Your task ▸
Copy out every line of the items below that contains the string "gear". Case counts.

Listed entries ▸

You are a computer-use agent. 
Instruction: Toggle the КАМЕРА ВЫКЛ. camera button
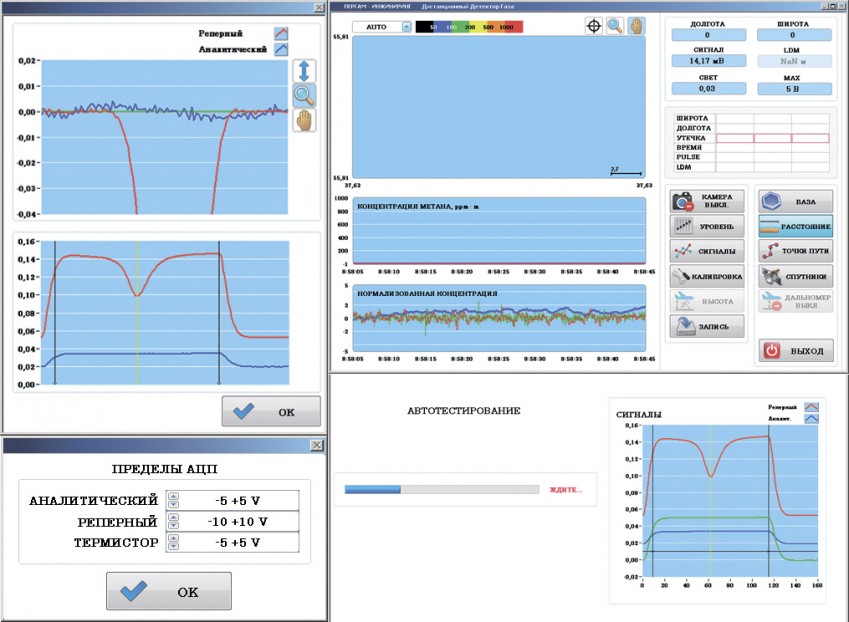708,201
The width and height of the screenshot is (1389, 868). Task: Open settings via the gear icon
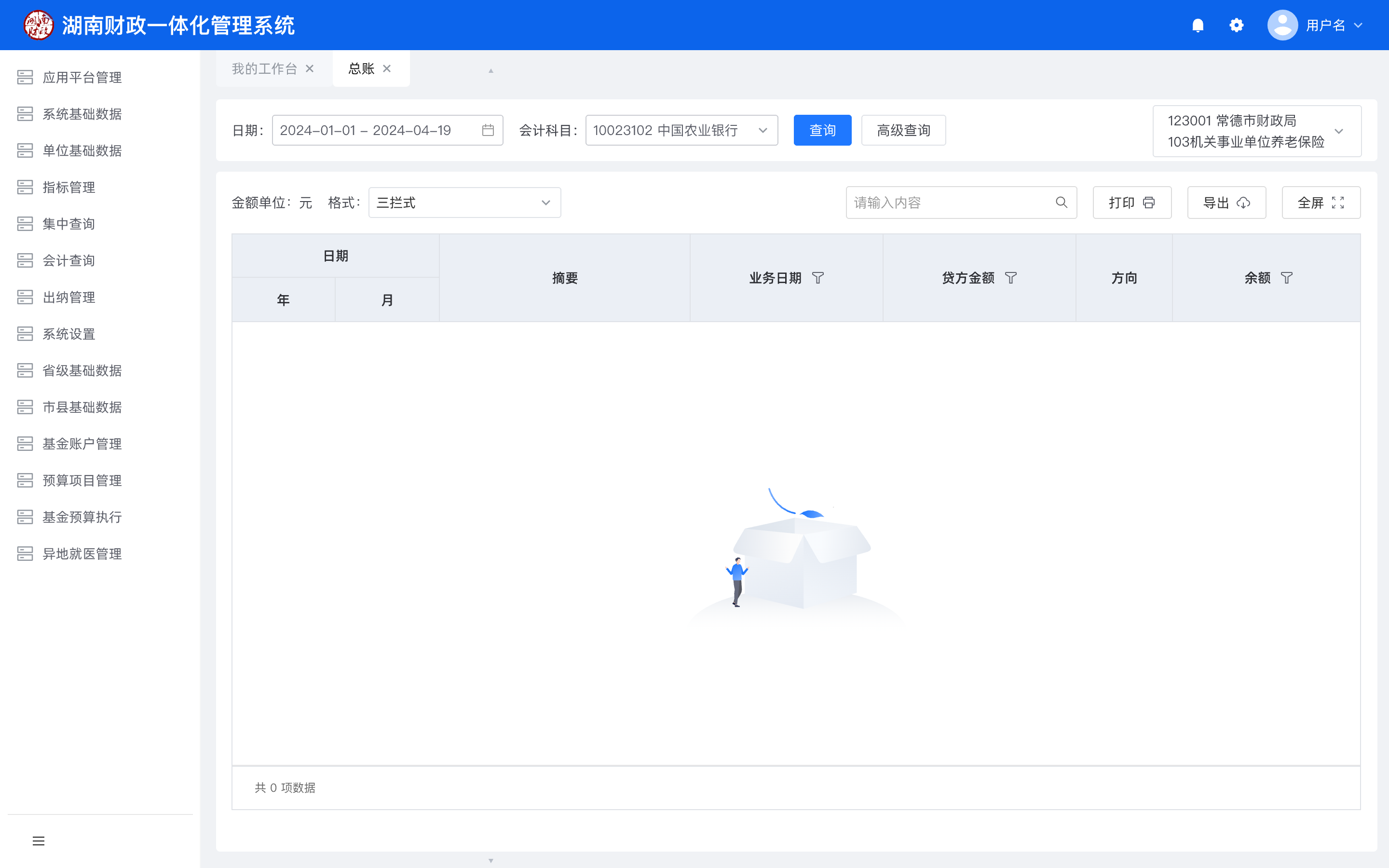pyautogui.click(x=1236, y=25)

Response to this exercise ▸
The width and height of the screenshot is (1389, 868). Task: Open settings via the gear icon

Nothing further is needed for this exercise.